Conference Highlights
Keynote by Mary Evelyn Tucker, Managing Trustee of the Thomas Berry Foundation and Co-Director of the Forum on Religion and Ecology at Yale University
Presentation of the Inaugural Thomas Berry Great Work Award
Plenaries
Student and Faculty Inter and Multi-Disciplinary Poster Session
Lunch Social
Who should attend?
Anyone who wishes to explore how higher education can use an ecological core to change the way we educate, learn about, connect with, and care for Earth. All members of the Earth Community are interconnected. We invite faculty, staff, administrators, students, natural scientists, artists, economists, social scientists, historians, philosophers, political scientists, biologists, theologians, archaeologists, citizens, teachers … and the list goes on.
Context
The Environmental Consortium’s conference will also honor Father Thomas Berry whose teachings inspired the formation of the Environmental Consortium in 2004. The Great Work is his masterpiece. In it, he wrote that the next Great Work is to transform our hostile relationship with Earth into a new, ecologically-centered mission. He saw a special role for higher education, which he believed is the only of society’s institutions that offers the multiple disciplines, the critical capacity and the duty to community necessary to change humanity’s destructive environmental course.

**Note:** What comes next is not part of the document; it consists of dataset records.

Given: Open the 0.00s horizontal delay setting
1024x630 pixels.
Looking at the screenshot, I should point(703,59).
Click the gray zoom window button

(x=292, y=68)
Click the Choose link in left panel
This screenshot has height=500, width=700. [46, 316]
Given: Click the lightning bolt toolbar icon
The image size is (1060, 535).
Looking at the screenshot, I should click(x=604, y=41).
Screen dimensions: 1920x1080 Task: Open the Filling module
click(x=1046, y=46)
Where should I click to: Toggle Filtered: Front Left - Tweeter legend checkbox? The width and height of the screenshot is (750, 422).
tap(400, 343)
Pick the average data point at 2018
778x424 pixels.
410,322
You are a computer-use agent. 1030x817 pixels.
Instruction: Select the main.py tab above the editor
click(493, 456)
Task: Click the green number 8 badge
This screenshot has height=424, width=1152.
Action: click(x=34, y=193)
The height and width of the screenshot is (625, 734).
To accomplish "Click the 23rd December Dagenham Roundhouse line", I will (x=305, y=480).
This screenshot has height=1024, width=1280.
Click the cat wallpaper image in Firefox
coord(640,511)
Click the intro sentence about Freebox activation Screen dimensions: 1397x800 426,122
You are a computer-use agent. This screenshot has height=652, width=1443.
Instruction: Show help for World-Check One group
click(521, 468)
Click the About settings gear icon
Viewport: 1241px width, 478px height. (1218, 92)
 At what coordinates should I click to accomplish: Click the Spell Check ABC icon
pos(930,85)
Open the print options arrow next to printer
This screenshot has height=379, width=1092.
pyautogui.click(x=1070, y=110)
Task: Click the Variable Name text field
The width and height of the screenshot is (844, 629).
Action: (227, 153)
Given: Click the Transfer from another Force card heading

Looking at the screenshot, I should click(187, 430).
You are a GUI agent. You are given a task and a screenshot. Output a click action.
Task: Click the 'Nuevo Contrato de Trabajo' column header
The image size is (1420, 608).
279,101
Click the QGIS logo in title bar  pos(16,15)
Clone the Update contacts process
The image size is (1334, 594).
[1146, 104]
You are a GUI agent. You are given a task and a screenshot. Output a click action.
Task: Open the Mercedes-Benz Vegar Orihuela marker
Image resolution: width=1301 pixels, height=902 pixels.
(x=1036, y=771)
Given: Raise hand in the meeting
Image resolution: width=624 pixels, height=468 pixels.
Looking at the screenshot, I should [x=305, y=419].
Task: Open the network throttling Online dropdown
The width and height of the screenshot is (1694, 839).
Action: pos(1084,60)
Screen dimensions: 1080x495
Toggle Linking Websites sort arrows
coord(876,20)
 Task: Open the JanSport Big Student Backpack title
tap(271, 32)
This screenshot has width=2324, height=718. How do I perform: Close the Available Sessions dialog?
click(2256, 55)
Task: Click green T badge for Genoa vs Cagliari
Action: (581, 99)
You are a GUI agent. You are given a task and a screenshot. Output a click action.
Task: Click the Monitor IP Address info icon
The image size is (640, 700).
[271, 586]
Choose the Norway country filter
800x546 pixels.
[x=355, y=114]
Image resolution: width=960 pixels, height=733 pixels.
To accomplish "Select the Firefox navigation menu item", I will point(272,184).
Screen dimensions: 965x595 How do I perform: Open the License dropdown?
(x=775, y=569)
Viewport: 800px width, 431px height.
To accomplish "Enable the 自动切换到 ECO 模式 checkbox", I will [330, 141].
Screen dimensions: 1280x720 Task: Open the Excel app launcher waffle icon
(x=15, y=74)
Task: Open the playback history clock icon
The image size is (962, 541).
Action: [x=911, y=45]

In his book, The Great Work, Thomas Berry writes in the introduction, “Of the institutions that should be guiding us into a viable future, the university has a special place because it teaches all those professions that control the human endeavor.” He continues in “The University” chapter: “…that the religions are too pious, the corporations too plundering, the government too subservient to provide any adequate remedy. The universities, however, should have the insight and the freedom to provide the guidance needed by the human community. The universities should also have the critical capacity, the influence over the other professions and the other activities of society.”
This conference will examine what it would look like if Fr. Berry’s vision was realized and the university fully embraced a role in reorienting the human-nature relationship.